Responding to demands by shadow chancellor Michael Howard for a full investigation into regulatory breaches by the secretary of state for Transport, Sir Howard Davies wrote: ‘Your letter raises the possibility of “other regulatory breaches”, such as whether there were any false or misleading statements.

‘I should explain that, until the Financial Services and Markets Act 2000 comes into force, – responsibility for pursuing these offences lies with the Department of Trade and Industry and the Serious Fraud Office, not the FSA.’

The shadow chancellor’s request for an inquiry into transport secretary Stephen Byers’ decision on the beleaguered rail company comes just days after Sir Howard gave evidence to the cross-party Treasury select committee. The FSA is asking Railtrack to disclose what it knew about its financial position and when. The UK Listing Authority, now part of the FSA, has written to Railtrack demanding further information on any exchanges between the government and the company.
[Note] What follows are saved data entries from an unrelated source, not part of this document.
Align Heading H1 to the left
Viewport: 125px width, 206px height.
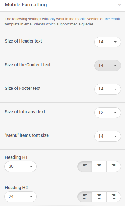tap(85, 167)
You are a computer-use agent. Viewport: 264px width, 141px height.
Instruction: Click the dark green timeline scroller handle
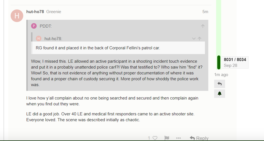coord(219,62)
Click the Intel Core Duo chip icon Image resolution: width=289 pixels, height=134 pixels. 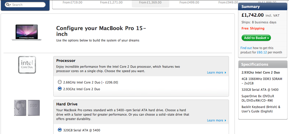click(27, 65)
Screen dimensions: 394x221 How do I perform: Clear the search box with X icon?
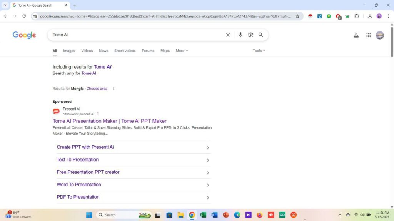tap(228, 35)
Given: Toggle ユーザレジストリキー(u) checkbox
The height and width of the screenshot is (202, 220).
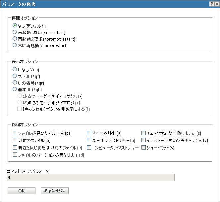Looking at the screenshot, I should pos(89,140).
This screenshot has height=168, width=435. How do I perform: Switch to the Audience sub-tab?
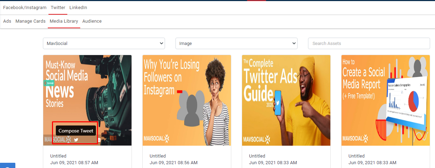point(92,21)
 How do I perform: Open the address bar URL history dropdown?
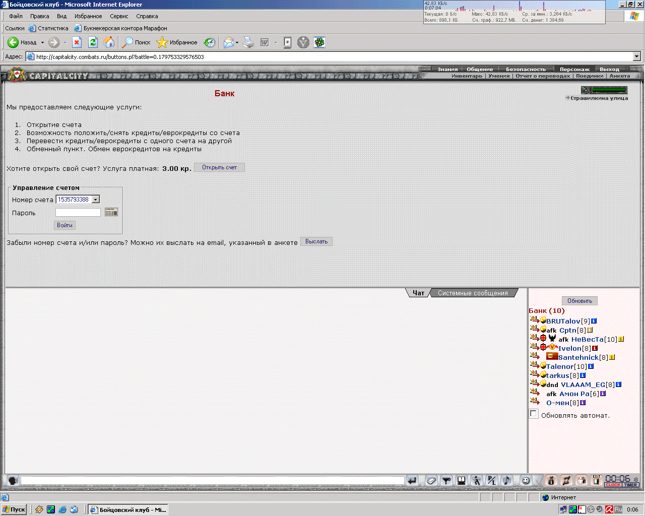pos(636,57)
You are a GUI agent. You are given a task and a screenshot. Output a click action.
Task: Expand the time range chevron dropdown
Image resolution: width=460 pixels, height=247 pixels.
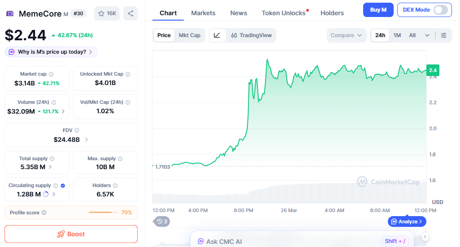coord(427,35)
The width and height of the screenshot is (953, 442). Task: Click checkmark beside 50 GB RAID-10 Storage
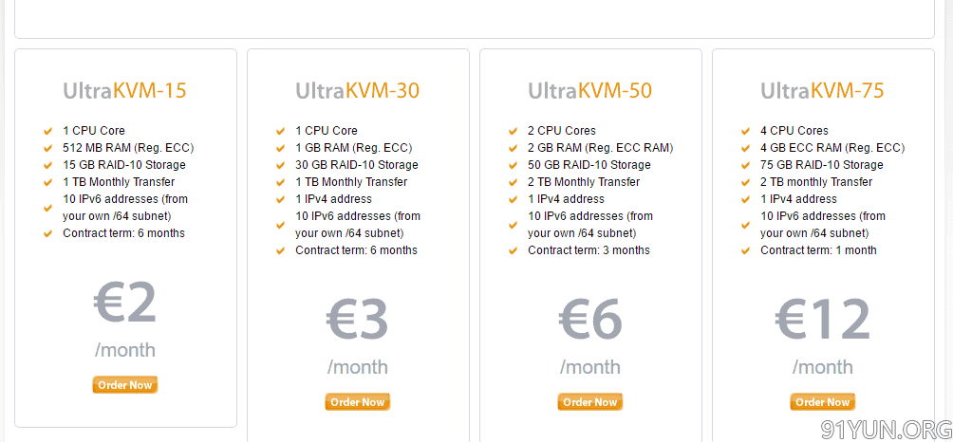coord(513,165)
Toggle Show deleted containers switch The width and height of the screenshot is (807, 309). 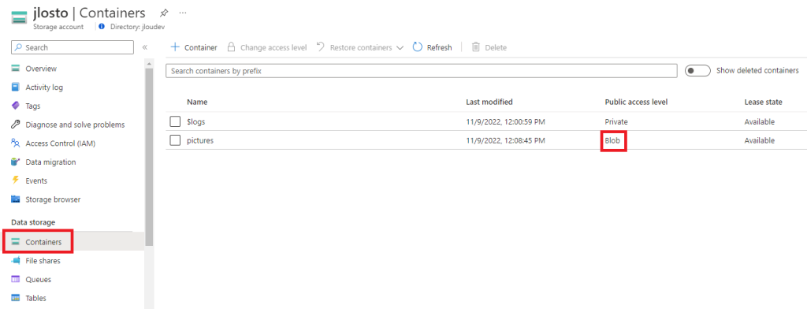coord(697,71)
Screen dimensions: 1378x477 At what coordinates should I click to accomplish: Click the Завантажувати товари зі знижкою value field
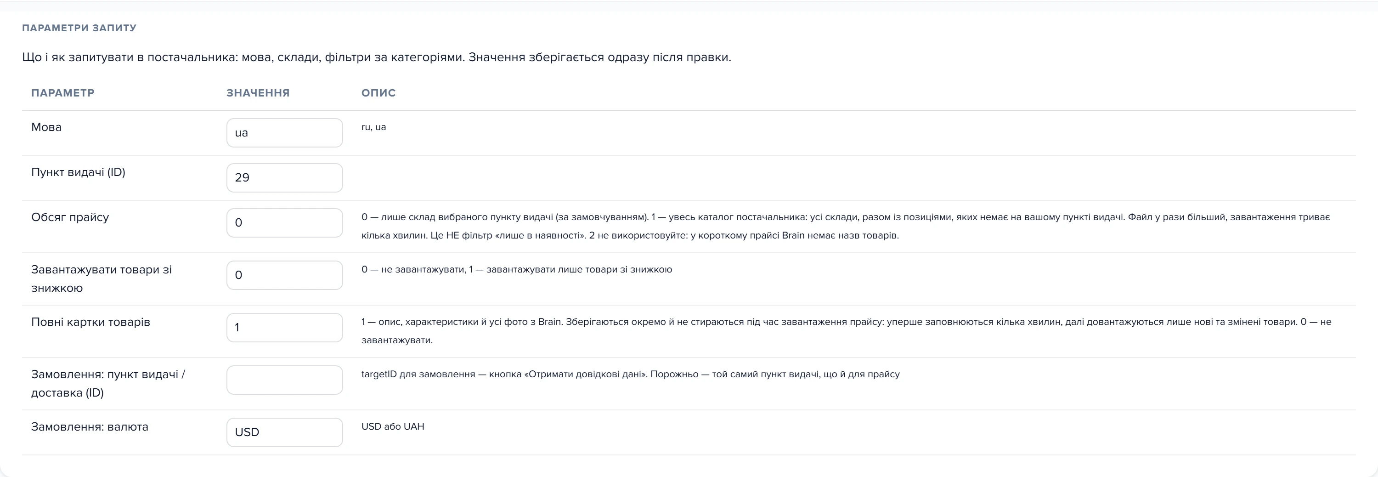(285, 275)
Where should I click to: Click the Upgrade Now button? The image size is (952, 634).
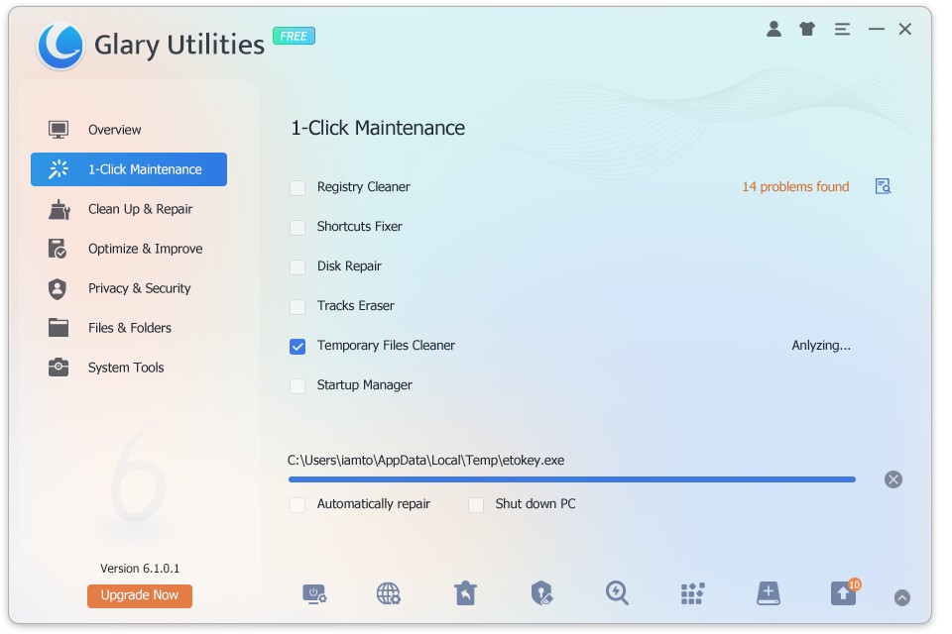(x=139, y=595)
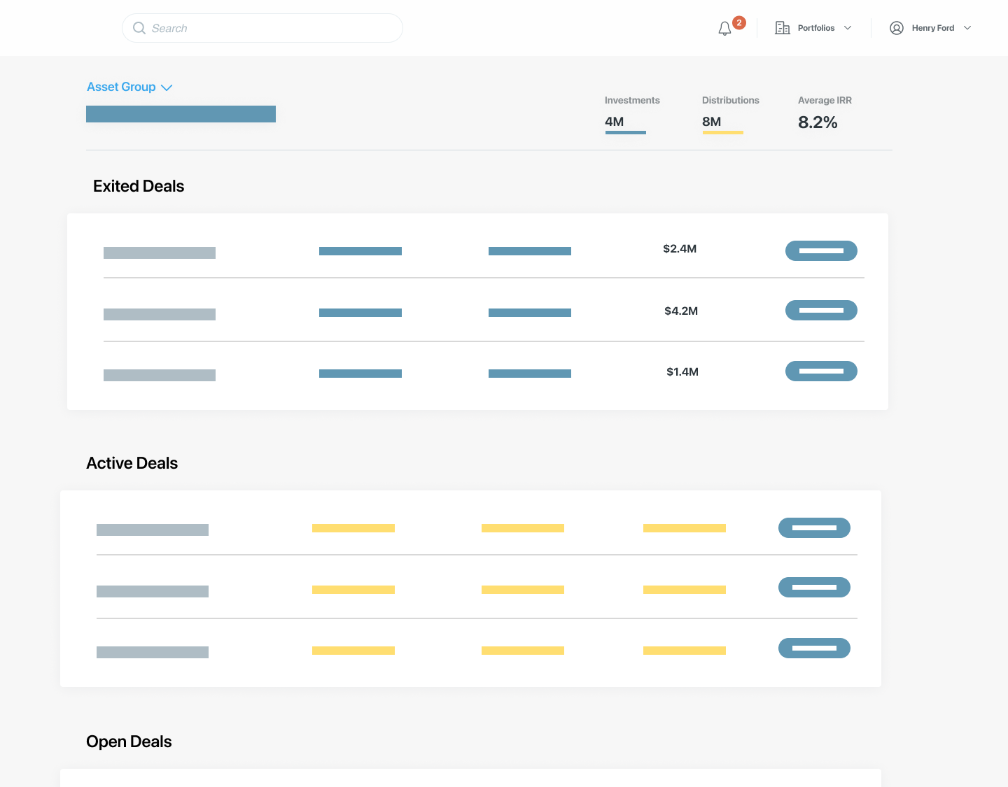Click button in the $4.2M exited deal row
The width and height of the screenshot is (1008, 787).
821,310
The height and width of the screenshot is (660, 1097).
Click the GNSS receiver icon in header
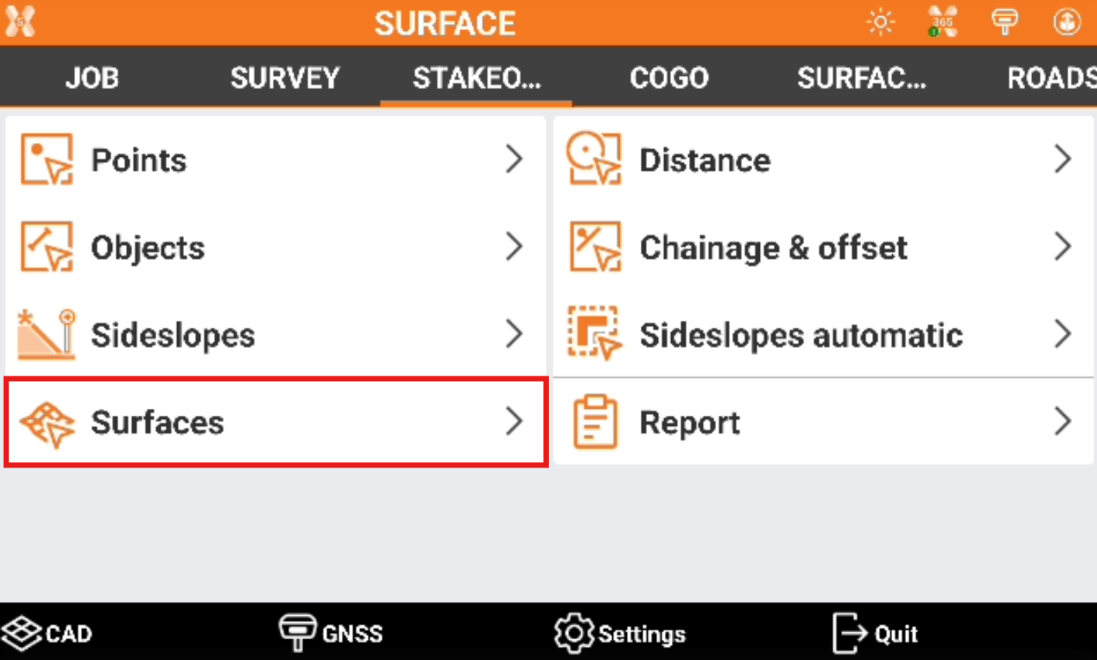pyautogui.click(x=1004, y=22)
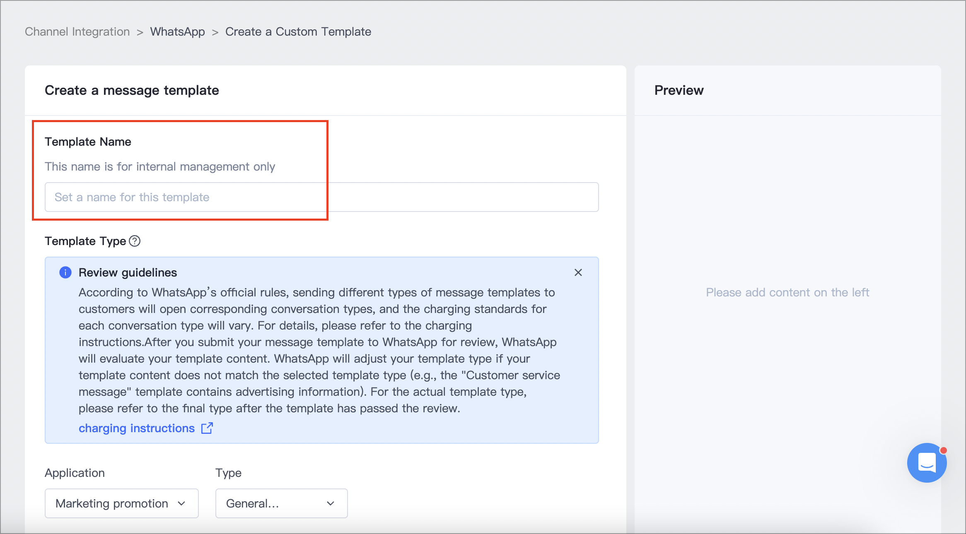Image resolution: width=966 pixels, height=534 pixels.
Task: Click the blue info icon beside Review guidelines
Action: pos(65,272)
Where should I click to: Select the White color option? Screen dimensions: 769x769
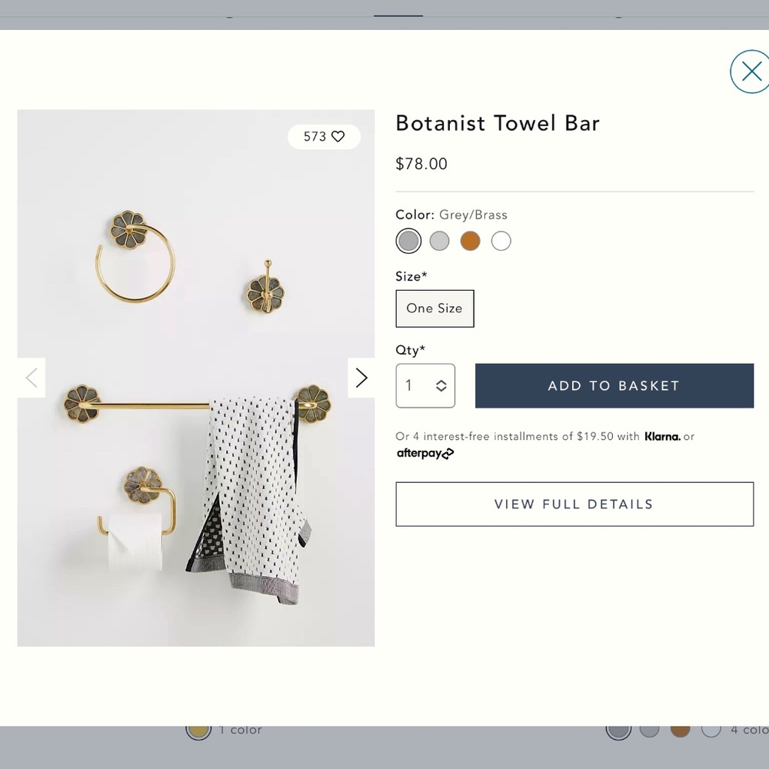click(501, 241)

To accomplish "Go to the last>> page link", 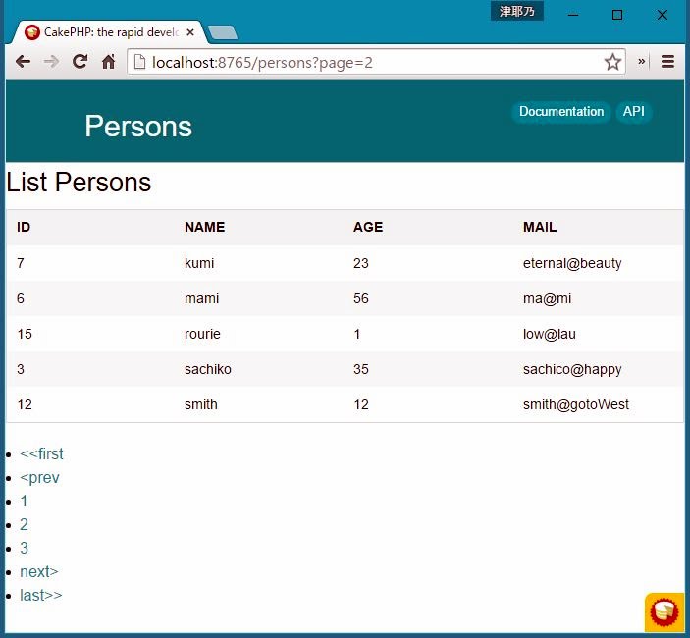I will tap(41, 596).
‘In the light of subsequent assertions, the request has been widened, to cover the period since 24 May, when the company announced its preliminary results,’ wrote Sir Howard.

The FSA will take on its full powers, including the power to fine directors, on 1 December but they are not retrospective. Until that date, it is the DTI’s responsibility to looks at the role of regulation of government department and their involvement in any market manipulation.

Howard was reported as saying he was ‘surprised’ it was the DTI’s job to investigate. ‘It is extraordinary that the government should act as judge and jury on its own actions. Nevertheless, if Sir Howard is right, there is a clear onus on the DTI to launch such an inquiry,’ said the shadow chancellor.